When the bill was considered by the State Duma Property committee, Deputy Justice Minister, Dmitry Aristov, noted that this bill is especially relevant considering the “growing number of often unlawful actions taken against the Russian Federation and its property abroad”.
According to Vladimir Afonsky, Deputy Chairman of the State Duma Property committee, should the bill be passed into law, it will protect Russia’s property interests to a greater extent. He noted that the bill specifies the meaning of the term ‘foreign state’s property’, thereby ensuring full liability of foreign states.
The Head of the State Duma Property committee, Sergey Gavrilov, stated that the new bill would eliminate the lack of balance when protecting property interests of Russian enterprises and state-owned companies abroad, and the interests of foreign states in Russia.
The bill was developed as a result of the Yukos award by the PCA in Hague, which obliged Russia to pay USD 50 bln of damages. Russia refused to enforce the award voluntarily, however Russian state assets were arrested in Belgium and France based on the ruling by the Hague court.
19.10.2015 — Employers Encouraged to Pay for Employees’ Tours Inside Russia
The Russian Government has approved a bill offering employers to pay for trips of their employees and their families within Russia during vacation leave, in order to receive tax benefits. Should the bill be passed into law, employers will have an opportunity to encourage their employees to travel during the off-season, thereby distributing employees’ leave throughout the year. Moreover, the bill is aimed at supporting travel agencies during the off-season.

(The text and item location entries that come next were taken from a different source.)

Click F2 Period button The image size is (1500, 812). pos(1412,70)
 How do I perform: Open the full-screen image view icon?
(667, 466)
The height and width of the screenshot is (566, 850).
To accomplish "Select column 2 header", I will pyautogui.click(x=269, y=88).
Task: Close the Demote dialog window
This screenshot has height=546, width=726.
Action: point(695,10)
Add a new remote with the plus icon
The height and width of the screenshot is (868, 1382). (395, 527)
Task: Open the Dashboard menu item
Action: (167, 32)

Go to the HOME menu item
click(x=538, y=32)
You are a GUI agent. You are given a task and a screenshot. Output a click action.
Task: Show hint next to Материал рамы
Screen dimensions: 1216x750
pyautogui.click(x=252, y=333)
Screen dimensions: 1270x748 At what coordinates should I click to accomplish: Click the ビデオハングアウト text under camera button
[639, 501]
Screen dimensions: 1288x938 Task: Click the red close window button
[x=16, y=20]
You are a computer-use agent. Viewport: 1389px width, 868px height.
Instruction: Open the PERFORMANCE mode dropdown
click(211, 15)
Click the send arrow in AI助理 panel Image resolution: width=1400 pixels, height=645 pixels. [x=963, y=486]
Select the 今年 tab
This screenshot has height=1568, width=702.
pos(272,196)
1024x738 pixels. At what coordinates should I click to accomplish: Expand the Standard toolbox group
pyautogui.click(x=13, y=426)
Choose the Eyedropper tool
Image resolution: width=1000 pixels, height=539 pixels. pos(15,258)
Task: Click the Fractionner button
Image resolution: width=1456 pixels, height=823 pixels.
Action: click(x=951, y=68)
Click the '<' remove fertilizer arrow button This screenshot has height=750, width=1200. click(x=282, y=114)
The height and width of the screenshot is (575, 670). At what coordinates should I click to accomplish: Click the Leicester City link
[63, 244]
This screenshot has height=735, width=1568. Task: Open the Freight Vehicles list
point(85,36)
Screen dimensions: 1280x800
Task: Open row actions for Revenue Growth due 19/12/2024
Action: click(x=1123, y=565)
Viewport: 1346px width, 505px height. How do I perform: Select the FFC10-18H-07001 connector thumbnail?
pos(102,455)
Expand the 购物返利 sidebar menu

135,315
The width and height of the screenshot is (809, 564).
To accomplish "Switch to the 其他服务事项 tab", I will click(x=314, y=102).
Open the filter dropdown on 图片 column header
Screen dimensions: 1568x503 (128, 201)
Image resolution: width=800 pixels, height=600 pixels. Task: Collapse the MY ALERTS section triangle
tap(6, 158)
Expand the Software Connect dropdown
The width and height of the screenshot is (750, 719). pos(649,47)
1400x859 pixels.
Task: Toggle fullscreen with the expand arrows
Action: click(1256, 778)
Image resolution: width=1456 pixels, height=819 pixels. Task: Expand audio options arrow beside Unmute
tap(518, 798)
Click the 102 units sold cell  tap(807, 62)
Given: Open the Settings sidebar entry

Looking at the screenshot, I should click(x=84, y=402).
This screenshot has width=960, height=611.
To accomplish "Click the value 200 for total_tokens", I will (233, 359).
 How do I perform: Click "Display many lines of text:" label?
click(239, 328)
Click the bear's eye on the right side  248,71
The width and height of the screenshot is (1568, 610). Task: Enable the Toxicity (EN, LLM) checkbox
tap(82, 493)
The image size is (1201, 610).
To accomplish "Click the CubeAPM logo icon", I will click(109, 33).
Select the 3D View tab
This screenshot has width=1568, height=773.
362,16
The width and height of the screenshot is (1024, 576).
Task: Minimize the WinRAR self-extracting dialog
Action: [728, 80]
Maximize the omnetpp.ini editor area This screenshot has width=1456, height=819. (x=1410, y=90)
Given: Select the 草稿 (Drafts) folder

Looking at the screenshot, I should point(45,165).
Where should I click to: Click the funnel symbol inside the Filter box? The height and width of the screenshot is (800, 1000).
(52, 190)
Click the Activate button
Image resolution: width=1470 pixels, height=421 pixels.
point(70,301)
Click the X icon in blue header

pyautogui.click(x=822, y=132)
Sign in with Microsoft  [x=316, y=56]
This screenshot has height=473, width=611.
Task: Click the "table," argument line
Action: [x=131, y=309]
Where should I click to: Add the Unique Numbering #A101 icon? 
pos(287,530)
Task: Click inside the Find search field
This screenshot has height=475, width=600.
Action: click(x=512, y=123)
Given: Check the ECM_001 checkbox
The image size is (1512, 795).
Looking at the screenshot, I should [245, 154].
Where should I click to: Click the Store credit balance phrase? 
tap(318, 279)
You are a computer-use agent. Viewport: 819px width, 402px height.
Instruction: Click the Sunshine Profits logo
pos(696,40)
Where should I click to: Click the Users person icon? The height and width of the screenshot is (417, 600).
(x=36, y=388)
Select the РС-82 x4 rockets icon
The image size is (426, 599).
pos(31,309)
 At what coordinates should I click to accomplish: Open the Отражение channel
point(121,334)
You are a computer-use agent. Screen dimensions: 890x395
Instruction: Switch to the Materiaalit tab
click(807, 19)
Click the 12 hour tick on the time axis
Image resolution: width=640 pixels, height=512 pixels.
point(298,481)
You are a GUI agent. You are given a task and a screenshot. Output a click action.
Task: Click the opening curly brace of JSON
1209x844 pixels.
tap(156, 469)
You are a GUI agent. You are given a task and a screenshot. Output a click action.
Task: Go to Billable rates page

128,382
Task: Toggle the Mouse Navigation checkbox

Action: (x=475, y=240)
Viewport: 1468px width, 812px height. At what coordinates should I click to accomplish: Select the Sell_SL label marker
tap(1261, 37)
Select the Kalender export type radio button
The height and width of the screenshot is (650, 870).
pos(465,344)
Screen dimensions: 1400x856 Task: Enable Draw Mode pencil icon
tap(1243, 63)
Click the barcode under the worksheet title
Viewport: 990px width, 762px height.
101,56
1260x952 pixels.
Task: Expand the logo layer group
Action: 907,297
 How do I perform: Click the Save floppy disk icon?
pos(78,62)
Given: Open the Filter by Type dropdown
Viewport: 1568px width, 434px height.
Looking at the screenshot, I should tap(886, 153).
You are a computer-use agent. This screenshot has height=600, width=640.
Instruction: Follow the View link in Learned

Although the Russian Government approved the idea of the bill as a whole, it recommended a few amendments. Thus, it suggested that costs incurred through payment for trips within Russia, together with costs incurred from voluntary private and medical insurance, should be limited, so as not to exceed 6% of the total payroll expenses.
The new bill was introduced in August 2015, by two members of the Federation Council, Igor Chernyshov and Valery Ryazansky. Under the bill, employers that made a contract with a travel agency, under which tourism services within Russia are rendered to employees, shall be entitle to reduce the payable corporate income tax accordingly. The authors of the bill proposed to limit the relevant expenses at RUB 50.000 for each employee or his/her family member for the relevant tax period.
According to the authors of the bill, should the bill be passed into law, employers will have an opportunity to encourage their employees to travel during the off-season, thereby distributing employees’ leave throughout the year. Moreover, the bill is aimed at supporting travel agencies during the off-season.